To Whom It May Concern,
The code below is being run in a Docker container based on jupyter's data science notebook;
however, I've install Java 8 and h2o (version 3.20.0.7), as well as exposed the necessary ports. The docker container is being run on a system using Ubuntu 16.04 and has 32 threads and over 300G of RAM.
h2o is using all the threads and 26.67 Gb of memory. I'm attempted to classify text as either a 0 or a 1 using the code below.
However, despite setting max_runtime_secs to 900 or 15 minutes, the code hadn't finished executing and was still tying up most of the machine resources ~15 hours later. As a side note, it took df_train about 20 minutes to parse.
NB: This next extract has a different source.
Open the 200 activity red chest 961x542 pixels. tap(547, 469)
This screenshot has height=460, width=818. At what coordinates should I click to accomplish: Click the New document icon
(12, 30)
Any thoughts on what's going wrong?
import pandas as pd
from sklearn.model_selection import train_test_split
from sklearn.feature_extraction.text import TfidfVectorizer, CountVectorizer
from sklearn.metrics import accuracy_score, recall_score, precision_score, f1_score
df = pd.read_csv('Data.csv')[['Text', 'Classification']]
vectorizer = CountVectorizer(analyzer='word',token_pattern=r'\w{1,}',
ngram_range=(1, 3), stop_words = 'english')
x_train_vec = vectorizer.fit_transform(df['Text'])
y_train = df['Classification']
import h2o
from h2o.automl import H2OAutoML
h2o.init()
df_train = h2o.H2OFrame(x_train_vec.A, header=-1, column_names=vectorizer.get_feature_names())
df_labels = h2o.H2OFrame(y_train.reset_index()[['Classification']])
df_train = df_train.concat(df_labels)
x_train_cn = df_train.columns
y_train_cn = 'Classification'
x_train_cn.remove(y_train_cn)
df_train[y_train_cn] = df_train[y_train_cn].asfactor()
h2o_aml = H2OAutoML(max_runtime_secs = 900, exclude_algos = ["DeepLearning"])
h2o_aml.train(x = x_train_cn , y = y_train_cn, training_frame = df_train)
lb = h2o_aml.leaderboard
y_predict = h2o_aml.leader.predict(df_train.drop('Classification'))
print('accuracy: {}'.format(accuracy_score(y_pred=y_predict, y_true=y_train)))
print('precision: {}'.format(precision_score(y_pred=y_predict, y_true=y_train)))
print('recall: {}'.format(recall_score(y_pred=y_predict, y_true=y_train)))
print('f1: {}\n'.format(f1_score(y_pred=y_predict, y_true=y_train)))